Traders need to react to that information, and they often push the price of the stock up or down by a large amount.

While traders are reacting, analysts are plugging the new information into their models. This allows them to revise their estimates for next quarter and update their price targets.

Analysts use all this to update their reports. Then the process slows down a little bit. Analyst reports need to go through a prerelease process at major Wall Street firms.

This process (required by SEC rules) can take some time. The period varies by firm with some able to get research released in a few hours, while others need a few days or even weeks.

That’s why analyst upgrades, or downgrades, tend to trickle out over several weeks.
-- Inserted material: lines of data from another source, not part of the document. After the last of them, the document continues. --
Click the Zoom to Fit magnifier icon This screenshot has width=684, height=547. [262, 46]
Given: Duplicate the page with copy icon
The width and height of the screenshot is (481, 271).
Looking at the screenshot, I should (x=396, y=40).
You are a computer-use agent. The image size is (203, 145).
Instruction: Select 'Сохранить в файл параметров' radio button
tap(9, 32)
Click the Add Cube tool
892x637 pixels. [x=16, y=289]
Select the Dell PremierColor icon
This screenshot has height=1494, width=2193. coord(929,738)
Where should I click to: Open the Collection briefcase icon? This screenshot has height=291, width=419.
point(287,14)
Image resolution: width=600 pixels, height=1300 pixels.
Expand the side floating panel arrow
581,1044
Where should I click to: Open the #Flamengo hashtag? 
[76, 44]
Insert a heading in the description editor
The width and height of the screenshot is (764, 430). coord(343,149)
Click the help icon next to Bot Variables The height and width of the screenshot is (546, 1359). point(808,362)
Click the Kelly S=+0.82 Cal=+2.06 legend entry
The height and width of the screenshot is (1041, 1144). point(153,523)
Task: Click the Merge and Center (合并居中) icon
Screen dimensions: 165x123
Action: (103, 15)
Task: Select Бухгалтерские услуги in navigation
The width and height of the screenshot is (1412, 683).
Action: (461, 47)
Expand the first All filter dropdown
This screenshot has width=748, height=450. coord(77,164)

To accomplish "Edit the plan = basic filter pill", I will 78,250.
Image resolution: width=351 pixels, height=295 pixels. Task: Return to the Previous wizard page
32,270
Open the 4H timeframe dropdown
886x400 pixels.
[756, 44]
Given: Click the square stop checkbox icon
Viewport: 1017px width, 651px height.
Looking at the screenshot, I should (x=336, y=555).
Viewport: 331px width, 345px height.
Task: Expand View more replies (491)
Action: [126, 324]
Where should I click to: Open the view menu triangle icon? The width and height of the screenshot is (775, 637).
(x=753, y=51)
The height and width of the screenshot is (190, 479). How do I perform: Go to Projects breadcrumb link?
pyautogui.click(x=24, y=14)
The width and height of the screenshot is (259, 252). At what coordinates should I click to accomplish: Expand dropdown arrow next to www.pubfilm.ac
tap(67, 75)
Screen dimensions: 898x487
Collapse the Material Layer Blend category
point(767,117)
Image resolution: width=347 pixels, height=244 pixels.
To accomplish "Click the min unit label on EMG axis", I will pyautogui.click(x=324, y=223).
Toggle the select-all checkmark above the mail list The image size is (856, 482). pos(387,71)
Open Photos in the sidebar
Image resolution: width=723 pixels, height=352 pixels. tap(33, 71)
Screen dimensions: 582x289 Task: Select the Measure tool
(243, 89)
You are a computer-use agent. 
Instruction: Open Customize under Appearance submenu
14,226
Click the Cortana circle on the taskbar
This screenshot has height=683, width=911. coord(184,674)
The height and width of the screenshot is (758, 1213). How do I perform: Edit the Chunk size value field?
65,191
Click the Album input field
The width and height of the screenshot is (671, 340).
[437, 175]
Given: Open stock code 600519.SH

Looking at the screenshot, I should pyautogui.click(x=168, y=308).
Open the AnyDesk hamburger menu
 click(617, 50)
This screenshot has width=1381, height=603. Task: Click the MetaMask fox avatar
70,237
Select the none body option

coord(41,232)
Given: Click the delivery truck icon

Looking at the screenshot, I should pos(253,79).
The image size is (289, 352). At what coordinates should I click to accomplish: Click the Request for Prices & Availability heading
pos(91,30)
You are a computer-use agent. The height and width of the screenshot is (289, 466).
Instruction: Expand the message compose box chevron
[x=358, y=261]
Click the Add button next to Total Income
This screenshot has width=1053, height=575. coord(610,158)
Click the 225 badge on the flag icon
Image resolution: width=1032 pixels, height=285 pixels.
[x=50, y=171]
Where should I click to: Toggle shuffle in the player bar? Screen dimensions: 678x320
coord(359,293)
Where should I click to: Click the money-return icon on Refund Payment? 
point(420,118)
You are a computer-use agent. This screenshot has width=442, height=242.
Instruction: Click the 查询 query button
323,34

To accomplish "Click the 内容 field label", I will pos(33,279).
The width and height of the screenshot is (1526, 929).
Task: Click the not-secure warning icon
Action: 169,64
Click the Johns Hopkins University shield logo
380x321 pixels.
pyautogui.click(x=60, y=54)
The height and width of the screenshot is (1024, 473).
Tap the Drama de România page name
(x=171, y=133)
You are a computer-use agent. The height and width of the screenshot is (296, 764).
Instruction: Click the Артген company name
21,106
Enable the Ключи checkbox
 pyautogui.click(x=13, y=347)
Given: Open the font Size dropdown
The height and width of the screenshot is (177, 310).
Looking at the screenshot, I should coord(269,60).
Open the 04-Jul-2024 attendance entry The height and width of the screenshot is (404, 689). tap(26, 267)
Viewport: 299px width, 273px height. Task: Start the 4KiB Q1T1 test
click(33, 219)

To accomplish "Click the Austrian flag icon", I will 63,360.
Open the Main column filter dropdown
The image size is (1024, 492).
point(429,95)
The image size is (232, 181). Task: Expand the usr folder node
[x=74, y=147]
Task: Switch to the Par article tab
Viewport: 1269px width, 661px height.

Each new report can reinforce a stock’s trend. Researchers call this post-earnings announcement drift because prices tend to drift in the direction of the initial reaction for some time after earnings day. This can take days or weeks.

Knowing this, we can ride these predictable price movements to our advantage by following the right signals.

This quarter, I’ll be introducing a new strategy to Precision Profits to trade the post-earnings announcement drift.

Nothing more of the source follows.